▶ **What you will do**
For each entry below, please return its exact wording and leave out any picture.

▶ **Input data**
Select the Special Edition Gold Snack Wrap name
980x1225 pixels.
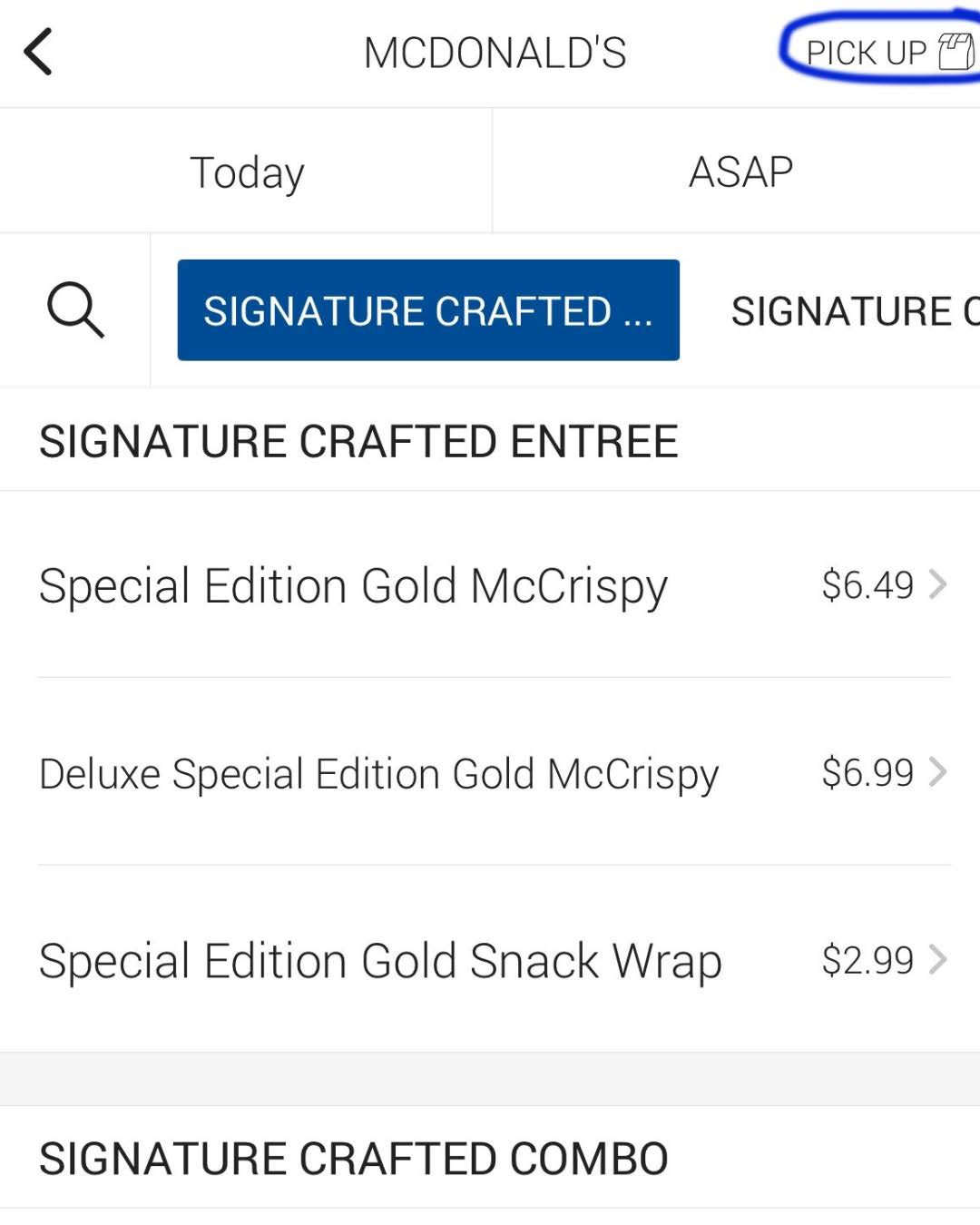(380, 961)
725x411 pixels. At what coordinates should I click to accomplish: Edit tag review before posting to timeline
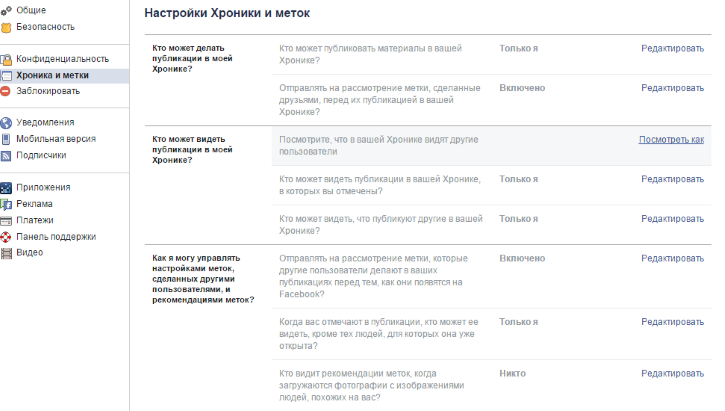tap(672, 88)
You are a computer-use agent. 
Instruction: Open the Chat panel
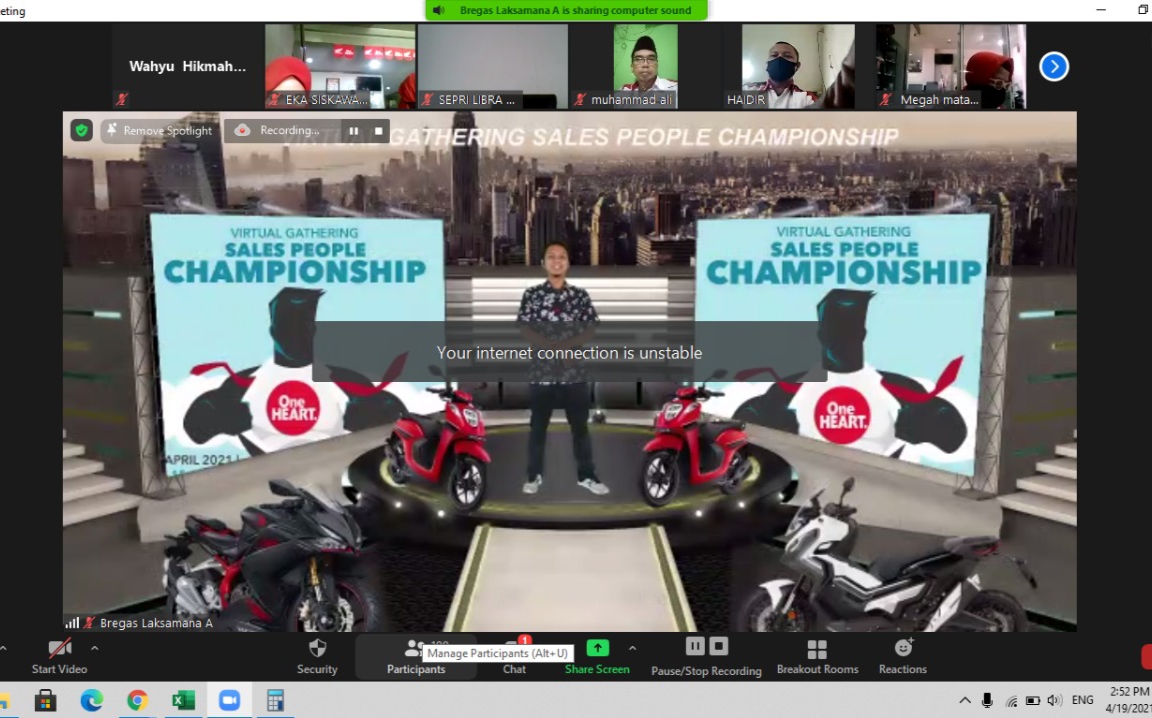pos(514,657)
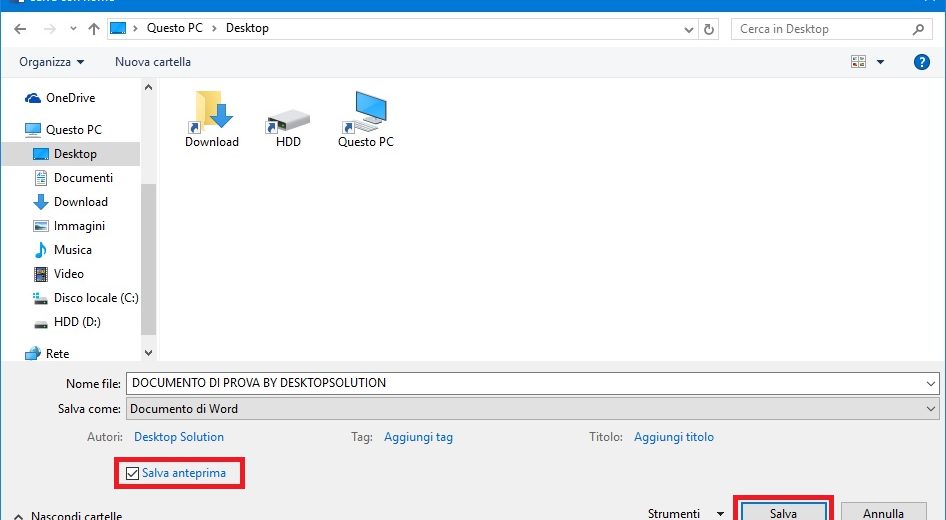Click the back navigation arrow
The image size is (946, 520).
20,29
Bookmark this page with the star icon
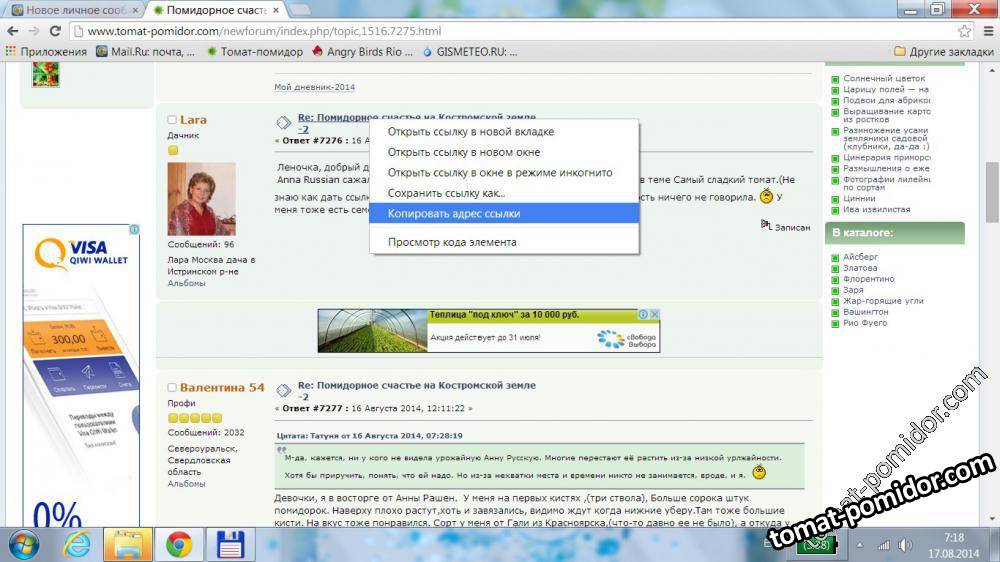Image resolution: width=1000 pixels, height=562 pixels. coord(964,31)
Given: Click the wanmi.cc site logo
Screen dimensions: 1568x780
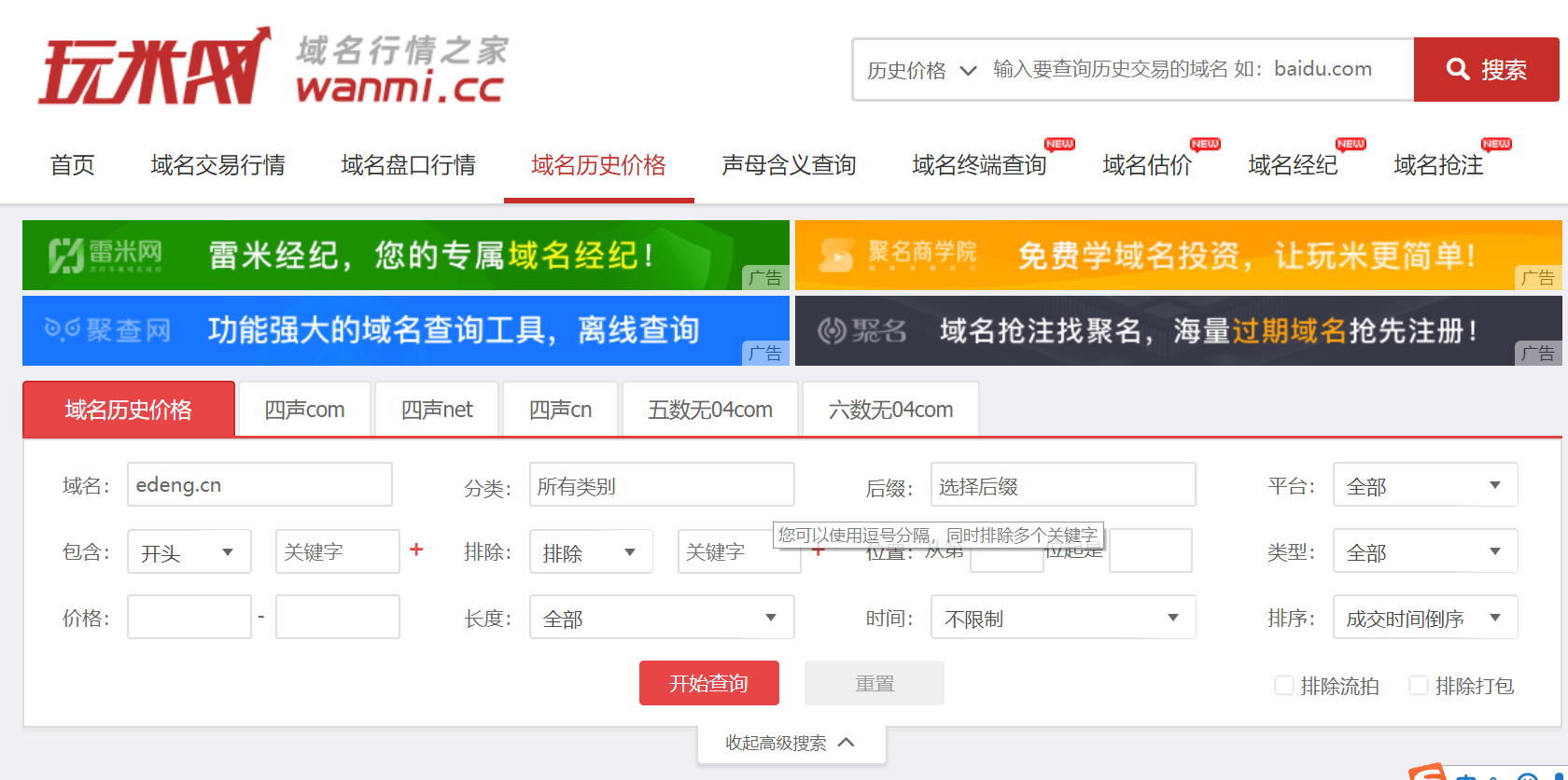Looking at the screenshot, I should 273,68.
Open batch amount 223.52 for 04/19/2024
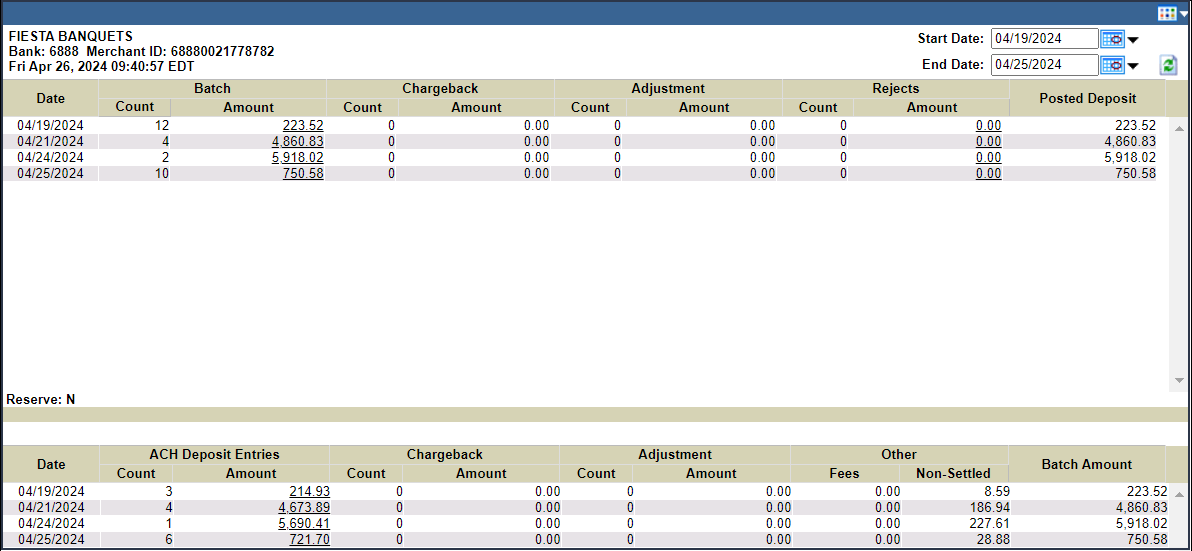This screenshot has width=1192, height=551. tap(303, 126)
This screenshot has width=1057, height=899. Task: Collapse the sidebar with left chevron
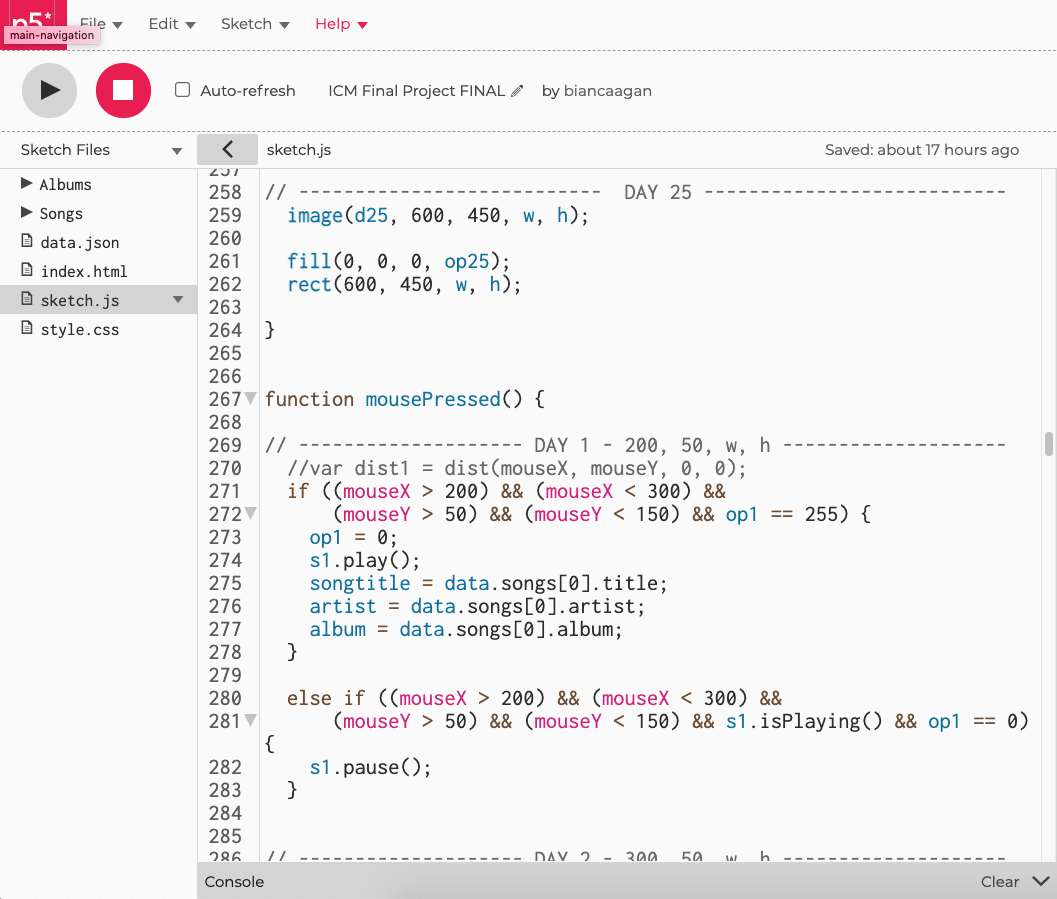227,149
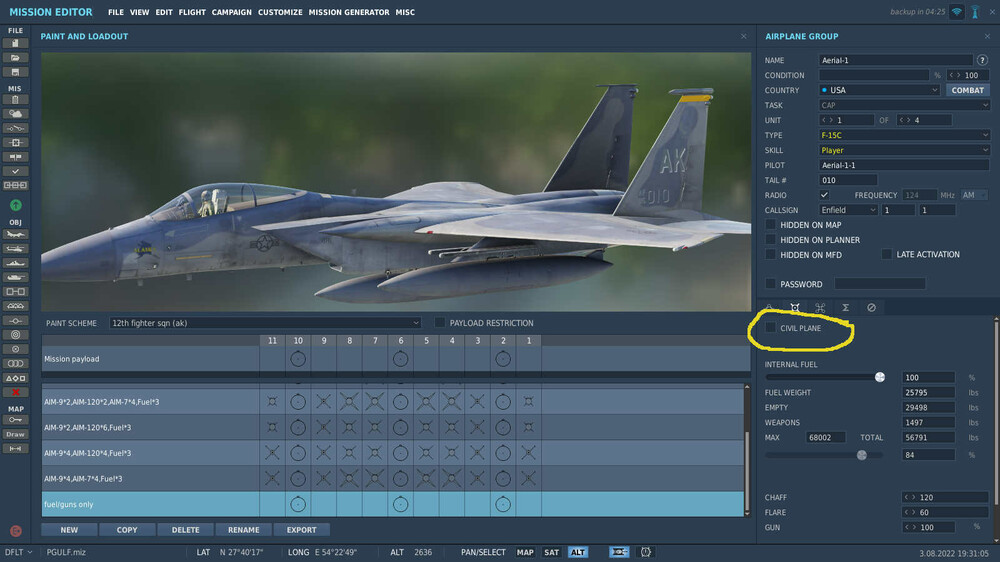This screenshot has width=1000, height=562.
Task: Enable the CIVIL PLANE checkbox
Action: pos(771,328)
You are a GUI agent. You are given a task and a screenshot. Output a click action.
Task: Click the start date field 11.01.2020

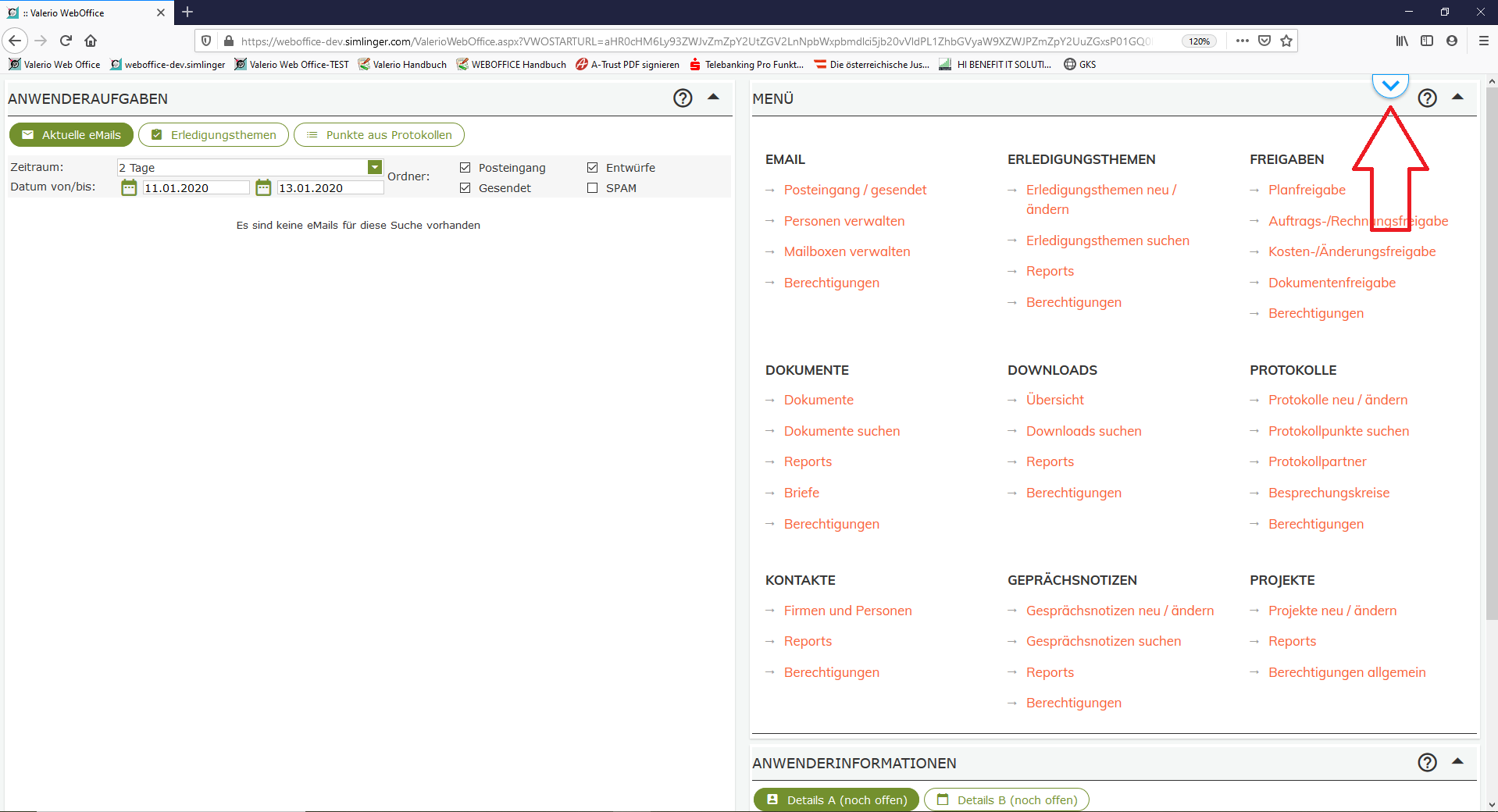(195, 188)
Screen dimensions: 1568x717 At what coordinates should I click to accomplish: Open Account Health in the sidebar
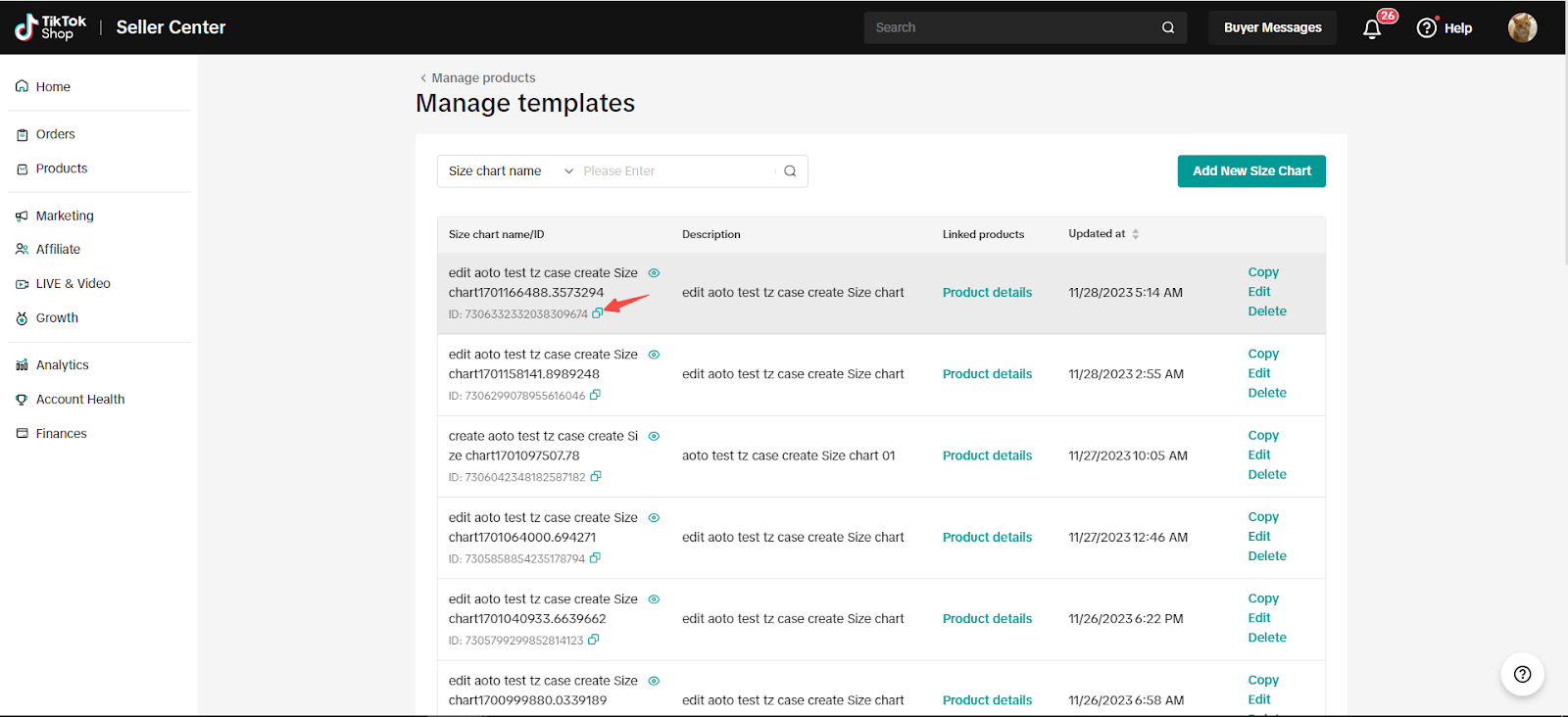click(79, 400)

▶ **Response**
Select the Special Edition Gold Snack Wrap name
980x1225 pixels.
(380, 961)
725x411 pixels. At what coordinates should I click to accomplish: Edit tag review before posting to timeline
tap(672, 88)
You are a computer-use agent. 
Instruction: Open the Chat panel
pos(514,657)
Click the back navigation arrow
The image size is (946, 520).
20,29
Bookmark this page with the star icon
Image resolution: width=1000 pixels, height=562 pixels. coord(964,31)
Given: Click the wanmi.cc site logo
Screen dimensions: 1568x780
Looking at the screenshot, I should 273,68.
Open batch amount 223.52 for 04/19/2024
This screenshot has width=1192, height=551. tap(303, 126)
This screenshot has width=1057, height=899. Task: Collapse the sidebar with left chevron
227,149
This screenshot has width=1000, height=562.
Task: Enable the CIVIL PLANE checkbox
Action: pos(771,328)
You are a GUI agent. You are given a task and a screenshot. Output a click action.
Task: Click the start date field 11.01.2020

(195, 188)
Screen dimensions: 1568x717 At what coordinates should I click to accomplish: Open Account Health in the sidebar
click(79, 400)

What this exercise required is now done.